Веледар (СИ)
Вель двинулся дальше, ступая осторожно и внимательно смотря под ноги. Жировочный след перешел в ходовой: заяц нажрался и отправился, было, на лежку, но потом у поваленного дерева остановился, призадумался. Видать, почуял чего, пошел следы путать. Сделал скидку (2) на сажень от тропы и завился по лесу зигзагами, петлями да кругами. Сдвойку (3) сделал, прошелся по старым лисьим следам, снова призадумался…
Дальше Вель не пошел, вернулся в то место, где заяц жировал, достал силки из тонкой веревки, которую сам же и сплел из конского волоса и целый день в узелке с землей таскал, чтобы запахи посторонние отбить. Огляделся, выбирая узкие места на заячье тропе, и пошел расставлять ловушки аккуратно, не топча следов зверька, раскладывая за каждой петлей солонец.

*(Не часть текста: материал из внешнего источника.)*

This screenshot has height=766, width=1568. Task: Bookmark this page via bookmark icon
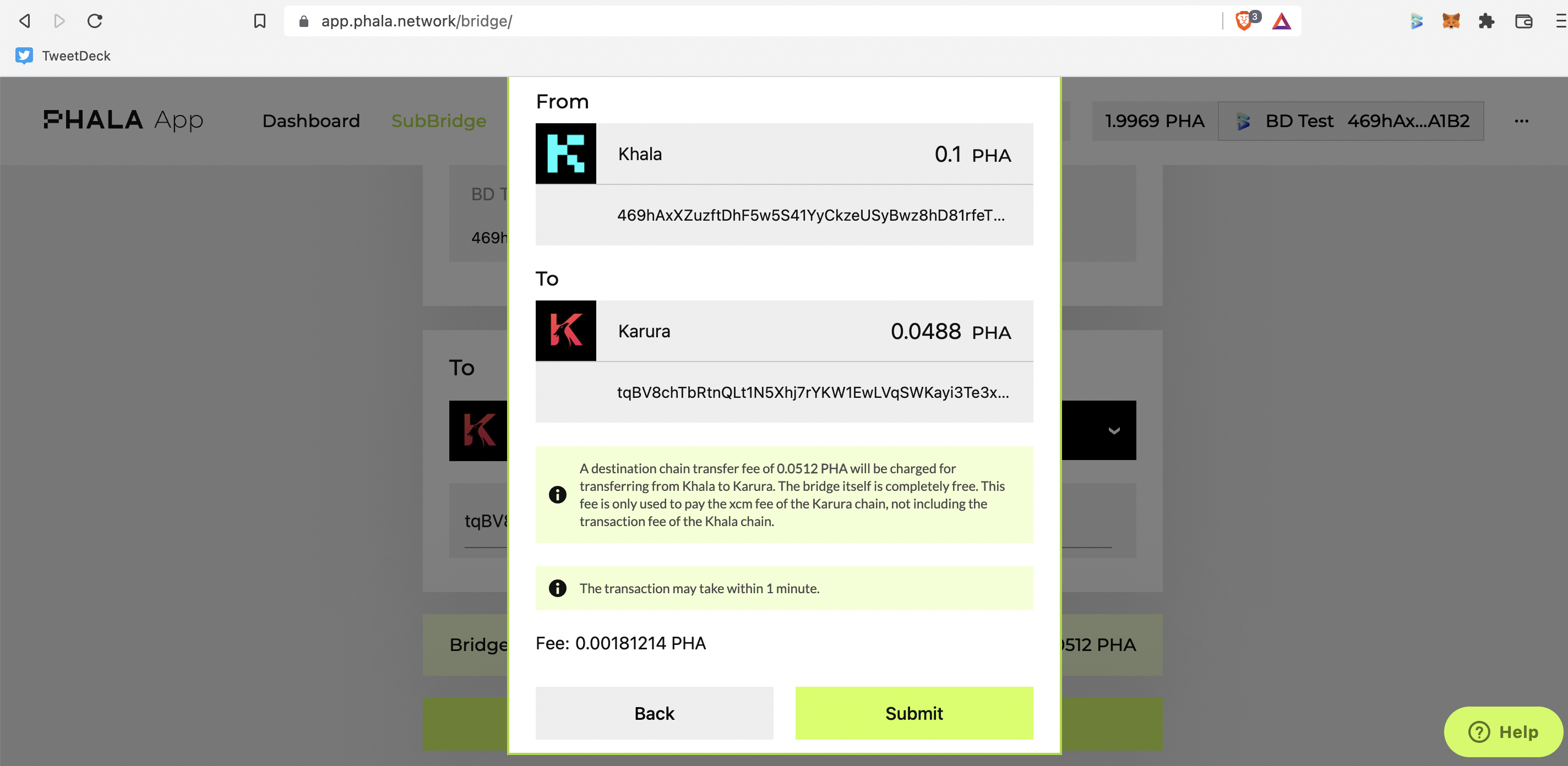(x=260, y=21)
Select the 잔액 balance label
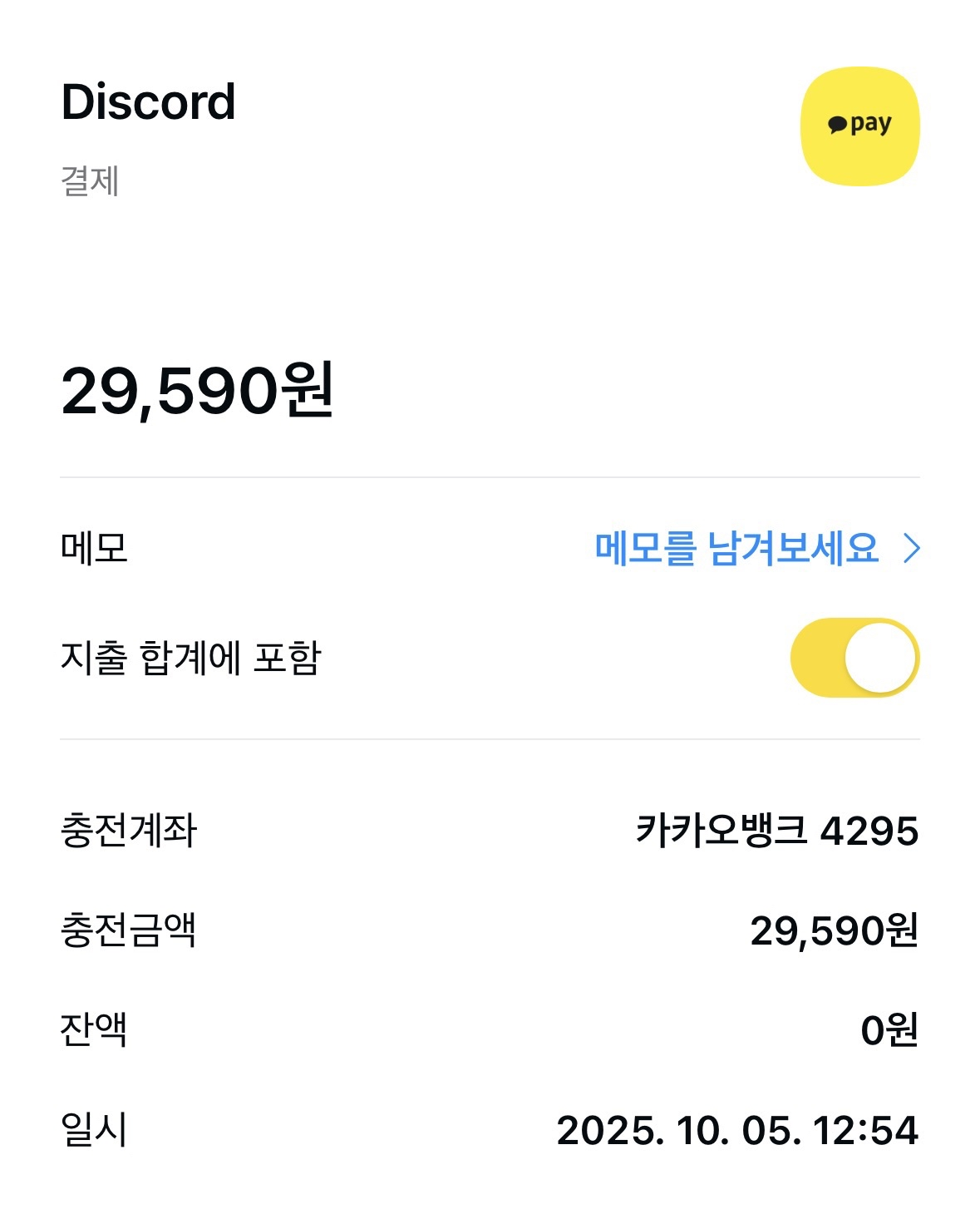Viewport: 980px width, 1209px height. click(94, 1030)

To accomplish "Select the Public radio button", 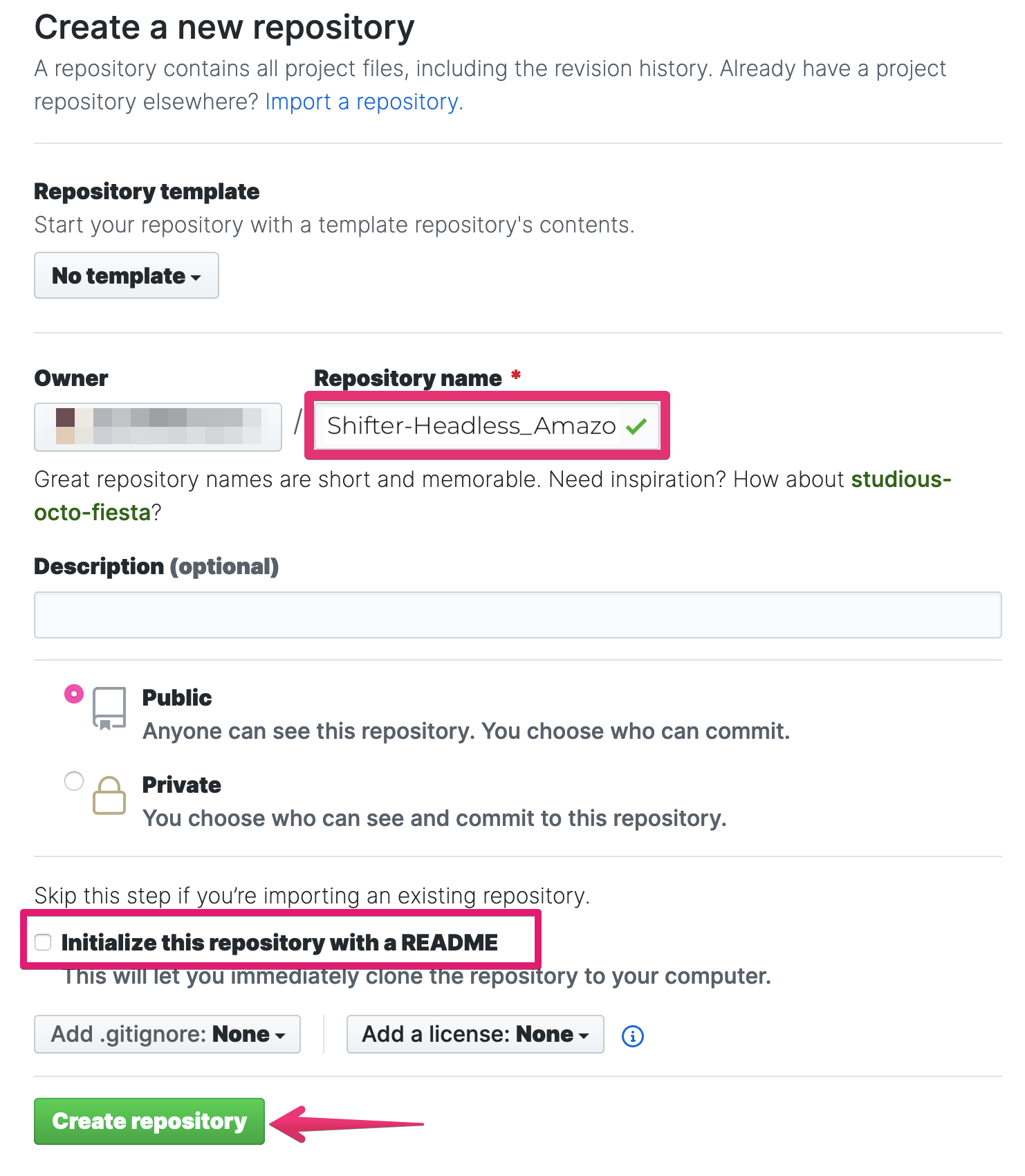I will (74, 694).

И вот теперь, ранним утром, пока ведьма еще спала, Вель вернулся в лес проверить свои ловушки. Заяц попался не шибко мудреный, видимо, молодой. В первый силок он угодил, польстившись на солонец, но проскользнул. Веревка только за лапу зацепилась, и заяц перегрыз ее легко. А дальше стреканул со страху.
На то и был расчет. Русаки любят известные тропы, чтобы бегать легко, чтобы никаких препятствий лишних. Вот косой и пал жертвой своих же уловок. Вель нашел его в третьем силке, в который зверек влетел, удирая с испугу знакомой тропой, да и удавился.
— Ну что, косой, попал ты мне на обед, — прошептал Вель, скручивая силок и подбирая тушку. — Заодно ведьму накормлю, а то кожа да кости…
Довольный собой, он собрал остальные силки, солонец великодушно бросил для других зайцев и поспешил обратно к деревне.
В этот раз ночевать им выпало в житнице, которая стояла среди других таких же на некотором удалении от людского жилья. Под крышей у нее радивый хозяин устроил сеновал. Ведьма сперва пофыркала, что огонь разводить нельзя, но затем выдала мужику пару серебряных за ночлег и всю оставшуюся световую часть дня старательно травки свои развешивала да шептала что-то себе под нос.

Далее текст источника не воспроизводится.